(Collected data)
• • •
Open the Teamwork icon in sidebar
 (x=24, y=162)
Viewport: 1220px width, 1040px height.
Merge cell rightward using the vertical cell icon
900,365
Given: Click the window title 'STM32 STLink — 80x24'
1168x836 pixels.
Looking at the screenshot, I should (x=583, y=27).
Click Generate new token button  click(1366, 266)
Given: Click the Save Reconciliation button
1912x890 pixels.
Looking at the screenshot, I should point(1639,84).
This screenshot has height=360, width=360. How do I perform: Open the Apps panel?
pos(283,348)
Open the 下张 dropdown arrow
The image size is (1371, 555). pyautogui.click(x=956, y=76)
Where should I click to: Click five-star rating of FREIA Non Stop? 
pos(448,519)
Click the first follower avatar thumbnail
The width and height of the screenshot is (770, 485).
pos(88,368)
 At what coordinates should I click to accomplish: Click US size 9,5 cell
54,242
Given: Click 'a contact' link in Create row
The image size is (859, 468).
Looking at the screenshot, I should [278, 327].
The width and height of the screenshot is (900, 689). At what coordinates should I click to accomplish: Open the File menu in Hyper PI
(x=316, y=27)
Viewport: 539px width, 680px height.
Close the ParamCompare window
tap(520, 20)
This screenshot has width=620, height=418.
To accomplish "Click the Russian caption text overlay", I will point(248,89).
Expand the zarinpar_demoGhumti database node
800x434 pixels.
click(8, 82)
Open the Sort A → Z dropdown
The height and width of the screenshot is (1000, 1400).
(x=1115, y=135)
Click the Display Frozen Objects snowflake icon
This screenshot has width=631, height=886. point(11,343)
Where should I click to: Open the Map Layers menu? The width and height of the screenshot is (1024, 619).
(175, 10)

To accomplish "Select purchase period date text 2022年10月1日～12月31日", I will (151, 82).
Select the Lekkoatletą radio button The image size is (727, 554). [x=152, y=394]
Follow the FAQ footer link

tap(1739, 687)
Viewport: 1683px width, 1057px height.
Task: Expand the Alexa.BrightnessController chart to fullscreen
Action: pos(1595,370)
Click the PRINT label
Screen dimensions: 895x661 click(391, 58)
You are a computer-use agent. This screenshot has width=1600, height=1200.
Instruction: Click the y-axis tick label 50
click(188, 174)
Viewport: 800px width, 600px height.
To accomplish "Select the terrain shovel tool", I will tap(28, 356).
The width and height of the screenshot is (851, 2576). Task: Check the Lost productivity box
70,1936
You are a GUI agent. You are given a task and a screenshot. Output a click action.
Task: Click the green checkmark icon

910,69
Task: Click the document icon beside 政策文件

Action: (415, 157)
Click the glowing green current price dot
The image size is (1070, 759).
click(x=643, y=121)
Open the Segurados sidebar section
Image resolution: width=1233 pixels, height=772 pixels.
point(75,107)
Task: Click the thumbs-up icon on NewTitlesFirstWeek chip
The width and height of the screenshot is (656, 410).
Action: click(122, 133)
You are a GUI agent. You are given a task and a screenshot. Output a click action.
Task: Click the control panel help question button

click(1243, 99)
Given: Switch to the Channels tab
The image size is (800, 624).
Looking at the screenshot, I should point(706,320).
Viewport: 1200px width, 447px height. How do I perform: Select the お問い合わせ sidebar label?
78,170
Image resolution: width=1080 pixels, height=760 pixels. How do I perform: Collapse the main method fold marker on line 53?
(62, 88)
• • •
▶ _Problem to solve_
This exercise needs each record retyped exactly as shown.

▶ _Response for this exercise_
Open the Teamwork icon in sidebar
 (x=24, y=162)
Viewport: 1220px width, 1040px height.
Merge cell rightward using the vertical cell icon
900,365
Given: Click the window title 'STM32 STLink — 80x24'
1168x836 pixels.
Looking at the screenshot, I should (x=583, y=27).
Click Generate new token button  click(1366, 266)
Given: Click the Save Reconciliation button
1912x890 pixels.
Looking at the screenshot, I should point(1639,84).
This screenshot has height=360, width=360. How do I perform: Open the Apps panel?
pos(283,348)
Open the 下张 dropdown arrow
The image size is (1371, 555). pyautogui.click(x=956, y=76)
Where should I click to: Click five-star rating of FREIA Non Stop? 
pos(448,519)
Click the first follower avatar thumbnail
The width and height of the screenshot is (770, 485).
pos(88,368)
 At what coordinates should I click to accomplish: Click US size 9,5 cell
54,242
Given: Click 'a contact' link in Create row
The image size is (859, 468).
Looking at the screenshot, I should [278, 327].
The width and height of the screenshot is (900, 689). At what coordinates should I click to accomplish: Open the File menu in Hyper PI
(x=316, y=27)
Viewport: 539px width, 680px height.
Close the ParamCompare window
tap(520, 20)
This screenshot has width=620, height=418.
To accomplish "Click the Russian caption text overlay", I will point(248,89).
Expand the zarinpar_demoGhumti database node
800x434 pixels.
click(8, 82)
Open the Sort A → Z dropdown
The height and width of the screenshot is (1000, 1400).
(x=1115, y=135)
Click the Display Frozen Objects snowflake icon
This screenshot has width=631, height=886. point(11,343)
Where should I click to: Open the Map Layers menu? The width and height of the screenshot is (1024, 619).
(175, 10)

To accomplish "Select purchase period date text 2022年10月1日～12月31日", I will (151, 82).
Select the Lekkoatletą radio button The image size is (727, 554). [x=152, y=394]
Follow the FAQ footer link

tap(1739, 687)
Viewport: 1683px width, 1057px height.
Task: Expand the Alexa.BrightnessController chart to fullscreen
Action: pos(1595,370)
Click the PRINT label
Screen dimensions: 895x661 click(391, 58)
You are a computer-use agent. This screenshot has width=1600, height=1200.
Instruction: Click the y-axis tick label 50
click(188, 174)
Viewport: 800px width, 600px height.
To accomplish "Select the terrain shovel tool", I will tap(28, 356).
The width and height of the screenshot is (851, 2576). Task: Check the Lost productivity box
70,1936
You are a GUI agent. You are given a task and a screenshot. Output a click action.
Task: Click the green checkmark icon

910,69
Task: Click the document icon beside 政策文件

Action: (415, 157)
Click the glowing green current price dot
The image size is (1070, 759).
click(x=643, y=121)
Open the Segurados sidebar section
Image resolution: width=1233 pixels, height=772 pixels.
point(75,107)
Task: Click the thumbs-up icon on NewTitlesFirstWeek chip
The width and height of the screenshot is (656, 410).
Action: click(122, 133)
You are a GUI agent. You are given a task and a screenshot. Output a click action.
Task: Click the control panel help question button

click(1243, 99)
Given: Switch to the Channels tab
The image size is (800, 624).
Looking at the screenshot, I should point(706,320).
Viewport: 1200px width, 447px height. How do I perform: Select the お問い合わせ sidebar label?
78,170
Image resolution: width=1080 pixels, height=760 pixels. How do I perform: Collapse the main method fold marker on line 53?
(62, 88)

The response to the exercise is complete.